Excavation – Ian Stuart

Excavation

Curled on her side,
freed from the weight of earth,
her skull a creamy eggshell.
Ribs cage nothing, for the bird has flown
this eighteen hundred years and more.

I’m sorry that they dug her up,
picking at her bones
with toothbrushes, gushing into microphones.

Better to have left her,
snug in the packed dark, unknown
but suspected.
She could have whispered then,
hatched her thoughts within our skulls.

Bones are too explicit in the sunlight,
too easily explained. Leave her now.
Fill the pit.

 

Ian Stuart is a writer/storyteller in York, where he has lived for twenty years. His poetry has been published by Pennine Platform, Sarasvarti ,Mycor and Selwith Station. He had a collection  “Quantum Theory for Cats” published by Valley Press. https://oddlinessinspades.wordpress.com

Trying out suits – DS Maolalai

Trying out suits

I feel like a scarecrow –
everything flaps. fabric
slaps my bones,
falling like sails
on a mast in no wind.
I try one – try another.
the store is lit
very distastefully
and this is a decision
which I don’t want
to make. I want to get
this right.
I try one
in pure black –
it’s too black.
try gray
and it’s not
black enough.

 

DS Maolalai has been nominated for Best of the Net and for the Pushcart Prize. His poetry has been released in two collections, “Love is Breaking Plates in the Garden” (Encircle Press) and “Sad Havoc Among the Birds” (Turas Press)

 

 

 

Au’um – Ross Wilson

Au’um

I pointed to leaves
scattered in the gutter,
and branches in the trees
they’d fallen from.
In autumn, I said,
leaves turn golden
and are shed
like feathers in a breeze
whipped-up by wings
beating into flight.
I didn’t mention nights
drawing in. Or time
flying. I kept it light
as the leaf lifted from
the gutter in your palm,
as you uttered, au’um.

 

Ross Wilson works full time as an Auxiliary Nurse in Glasgow. His first full collection was published by Smokestack Books in 2018. His poems have appeared in The Dark Horse, The Honest Ulsterman, Edinburgh Review, and other publications.

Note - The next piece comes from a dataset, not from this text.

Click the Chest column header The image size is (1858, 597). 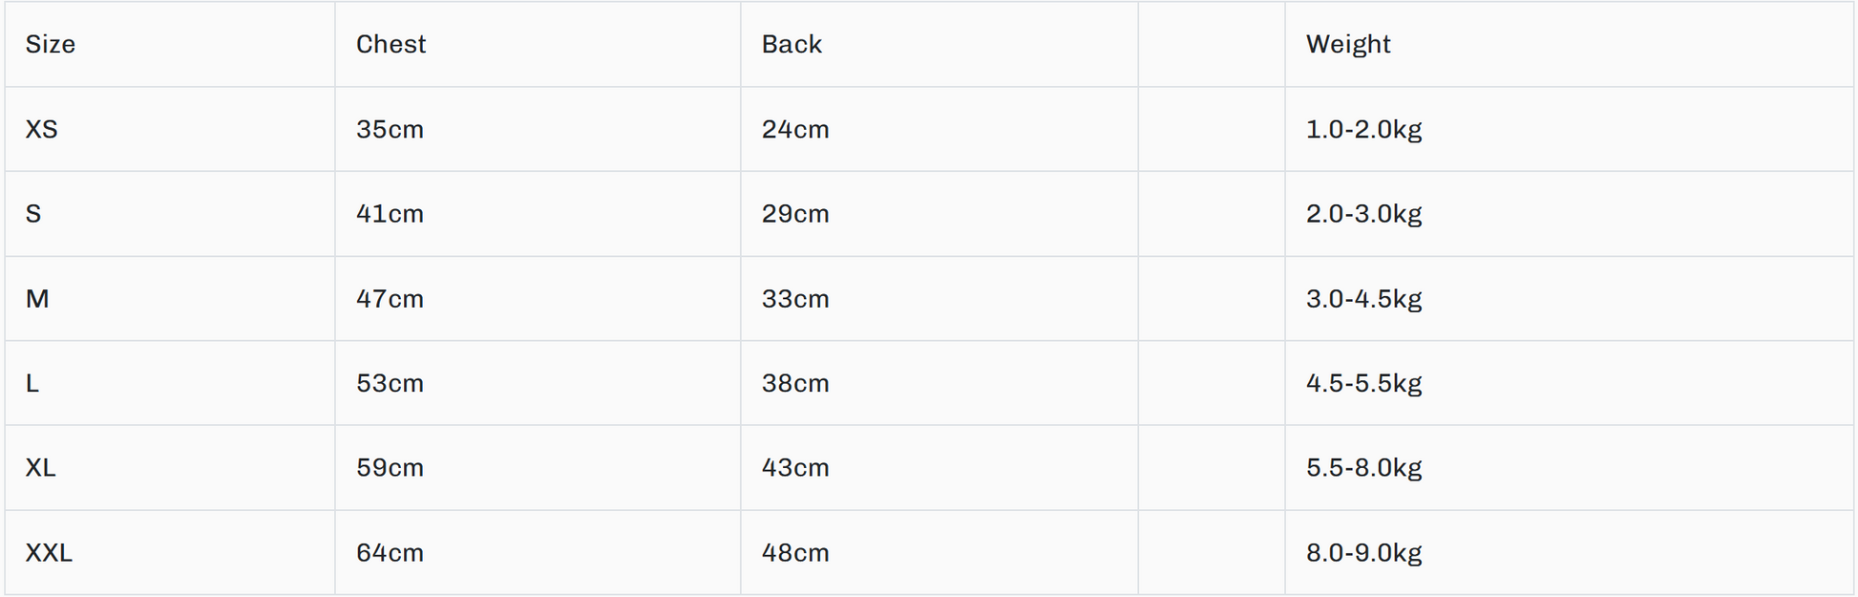click(391, 45)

Three Minute Burrito – Nicola Heaney

Three Minute Burrito

He’s lost the run of himself again,
gone somewhere we can’t follow.
There’s a flint grey in his unkempt beard
that glitters in his eyes
as if he’s hardened to stone.

The first time, it was a shock, but now
I spring into action. I know what to do.
Or at least I thought I did,
but this time, there’s no chink of light –
I’ve lost sight of him in the fortress of his mind.

I’d help, if he’d open the door
to let me in – the image of him alone
in his bare flat with the door broken
down by the men I called to retrieve him
drips on the back of my skull.

Between calls to the police and crisis team,
hand poised over my phone waiting for news
that he’s safe, I find time to eat,
wolfing the burrito down in three minutes,
resenting him for dragging me away

from the earthiness of the black beans
and the tanginess of the salsa verde
as I rush back to him, guilt
rising with the acid in my throat.

 

Nicola Heaney’s poetry has appeared in The North, Honest Ulsterman and Riggwelter Press. Originally from Northern Ireland but now living in the West Country (via Scotland and Spain), Nicola has recently completed an MA in Creative Writing at Bath Spa University

Circus Girls – Jennie Farley

Circus Girls

I’m sitting at the top of the fire escape
in my pyjamas, thinking it’d be fun
to abseil down. With Pamela.
Pamela is Head Girl. I adore her thighs!
As she gallops along the hockey pitch
something inside me fizzes
like a Roman candle.

We will tie ourselves together
with dressing gown cords,
rope them to the topmost step.
Clasping each other’s waists
we’ll glide down through watching stars
and land in the middle of the Big Top
at one crack of the Ringmaster’s whip.

 

Jennie Farley is a published poet, workshop leader and teacher living in Cheltenham.
Her work has featured in magazines including Prole, Under the Radar, The Interpreter’s House, and been performed at festivals.  Her first collection was Her Grandmother Skating(Indigo Dreams Publishing 2016) followed by Hex (IDP 2018). She is working on a short pamphlet The Gymslip Girls.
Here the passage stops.